My Cherished Endorsement

…for Democrat Senate nominee in California: Mickey. And it’s not an “anybody but Boxer” recommendation (though that’s a good voting criterion as well). I’d actually love to see him in the Senate, except for the fact that he’d caucus with the Democrats.

5 thoughts on “My Cherished Endorsement”

  1. As a DINO in CA, he’s the only person I’ll vote for tomorrow, so for me this will be a real quick ballot. 🙂

    How about the Props? I’m voting “Yes” on 13 and “No” on everything else. What’s your opinion on 16 and 17?

    At first, 16 made a lot of sense to me in blocking some expensive foolishness. But how’s this for a counter example: a local courthouse puts up solar panels on the roof and over a parking lot and plugs them into the grid. Under 16, wouldn’t that require a 2/3 vote? Of the entire county?

  2. The thing with Mickey Kaus is that he is only halfway in his journey (cue dramatic music) to becoming a Libertarian.

    His Cause is not to downsize government but to make Government Work. In that sense he sounds like a Moderate Republican or a “Wet Tory” in British politics. You know, the Labor Party enacts the Socialist Agenda and the Tories get in and tinker around the edges to “get the system to work” because as you know, you cannot repeal any Socialist Reform, once enacted — you know, Mencken’s litany about how if “you are against unions, you are against the working man, and if you are against trying Dr. Quack’s Magic Anti-Cancer Salve, you are in favor of letting Uncle Julius die.”

    Getting Health Care Reform to work instead of getting Health Care Reform repealed is a noble sentiment, and one or the other has to happen because Health Care Reform as it stands is a cobbled-together mess, whatever the Usual Suspects are going to rush to the keyboards to tell us. Mickey Kaus likes Health Care Reform, and I can respect that in the way that I don’t respect the usual knee-jerk response in defense of everything out of the Obama White House, but he want to “take on the unions”, which is a courageous, correct, and principled stand if one wants Health Care Reform to work, or for what matters, to get education to work, which is Mr. Kaus’ main platform point.

    But then we get to the philosophical point. Is government something we can get to work or want to get to work in substitution for whatever form of private enterprise or initiative? I am not a “Sell the streets and drop the Bomb” right-wing Libertarian, but I remain skeptical that getting Government to Work — that is not doing away with government but getting good government — is that simple of an undertaking.

    Mencius Moldbug has some interesting (and long) takes on this (I was “introduced” to MM here on Rand’s site). Mr. Moldbug seems to think you can and must “get government to work”, but you would have to do away with democracy for that to happen, so I guess that makes Mr.
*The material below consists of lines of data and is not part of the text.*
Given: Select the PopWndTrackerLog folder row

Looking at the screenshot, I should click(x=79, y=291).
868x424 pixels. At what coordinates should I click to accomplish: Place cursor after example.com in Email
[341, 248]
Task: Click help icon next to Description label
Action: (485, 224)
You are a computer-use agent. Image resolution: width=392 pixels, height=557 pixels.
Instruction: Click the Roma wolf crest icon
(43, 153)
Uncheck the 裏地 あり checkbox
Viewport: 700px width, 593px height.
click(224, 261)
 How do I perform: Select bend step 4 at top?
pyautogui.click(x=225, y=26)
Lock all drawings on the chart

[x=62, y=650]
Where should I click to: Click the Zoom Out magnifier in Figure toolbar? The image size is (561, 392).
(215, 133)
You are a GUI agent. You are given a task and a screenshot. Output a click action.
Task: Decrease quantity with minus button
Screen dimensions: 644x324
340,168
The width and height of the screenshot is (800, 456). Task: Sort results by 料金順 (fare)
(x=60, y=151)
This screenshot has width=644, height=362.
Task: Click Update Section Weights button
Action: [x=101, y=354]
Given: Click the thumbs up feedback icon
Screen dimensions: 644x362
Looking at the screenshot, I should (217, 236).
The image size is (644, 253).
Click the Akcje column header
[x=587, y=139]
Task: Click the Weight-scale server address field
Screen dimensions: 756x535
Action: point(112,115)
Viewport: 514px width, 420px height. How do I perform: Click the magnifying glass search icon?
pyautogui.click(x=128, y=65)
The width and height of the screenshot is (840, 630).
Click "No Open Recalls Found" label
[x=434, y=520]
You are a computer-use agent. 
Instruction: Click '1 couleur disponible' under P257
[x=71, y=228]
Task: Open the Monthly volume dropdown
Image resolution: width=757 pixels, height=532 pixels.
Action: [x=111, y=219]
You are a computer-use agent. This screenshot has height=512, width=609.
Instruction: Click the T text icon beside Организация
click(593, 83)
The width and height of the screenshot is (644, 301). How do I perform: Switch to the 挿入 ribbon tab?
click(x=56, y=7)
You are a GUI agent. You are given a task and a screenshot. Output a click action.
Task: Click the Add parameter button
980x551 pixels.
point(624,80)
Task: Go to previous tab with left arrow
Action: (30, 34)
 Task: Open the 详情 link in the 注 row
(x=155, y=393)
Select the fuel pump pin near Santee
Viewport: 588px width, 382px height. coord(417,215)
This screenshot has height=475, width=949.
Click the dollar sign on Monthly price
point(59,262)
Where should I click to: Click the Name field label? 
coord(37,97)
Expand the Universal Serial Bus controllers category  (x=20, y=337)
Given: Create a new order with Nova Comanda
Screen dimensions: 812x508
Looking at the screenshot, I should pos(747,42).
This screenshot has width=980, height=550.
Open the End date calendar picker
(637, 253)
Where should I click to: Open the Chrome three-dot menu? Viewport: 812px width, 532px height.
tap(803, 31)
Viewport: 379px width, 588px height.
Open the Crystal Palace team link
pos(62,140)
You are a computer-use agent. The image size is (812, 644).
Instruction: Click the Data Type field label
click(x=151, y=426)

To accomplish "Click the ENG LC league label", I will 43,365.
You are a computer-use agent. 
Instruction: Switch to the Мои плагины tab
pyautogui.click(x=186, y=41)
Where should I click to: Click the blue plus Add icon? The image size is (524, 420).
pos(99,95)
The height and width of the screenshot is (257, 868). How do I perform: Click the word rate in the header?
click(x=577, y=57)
Moldbug a right-wing Fascist (OK, OK, Rand, I know that Fascists are supposed to be Lefties, but check out Mencius Moldbug some time when you have a spare 40 hours).

    Mr. Kaus thinks he can “get government to work” by as a Democrat by standing up to unions and “other special interests who have captured the Democratic Party.” That makes Mr. Kaus a kind of naive Kerensky-esque Idealist.

  3. I think the health bill, for all its flaws, stands as a great triumph for President Obama and the Democratic party.

    While Kaus may be an improvement over Boxer, statements like the above are troubling, but then there are political realities.

    He likes Reagan, he just doesn’t understand anything about him.

  4. I’m pulling the lever for Mickey tomorrow, and I sent him $20 earlier to help with his campaign. (Yeah, big spender me.)

    What I think is most important about his candidacy is the remote possibility of beginning to take the Democratic Party back from the cynical academic aristocrats into whose hands it’s fallen. We need the Truman/Jackson Democratic Party back again, because while a Democratic Party run amok in Washington as we have now is a disaster, a Republican Party freed of the restraint imposed by having a realistic and reasonable alternative is also a disaster.

  5. Given the decline of the Republican Party (after 35 years, I switched to Independent), I wonder if it wouldn’t just be easier to take over the Democrat Party. In all my years of dealing with them, they were much friendlier to small business, and more in favor of personal liberty than were any of the Republicans. Why not just infiltrate, divide, and conquer?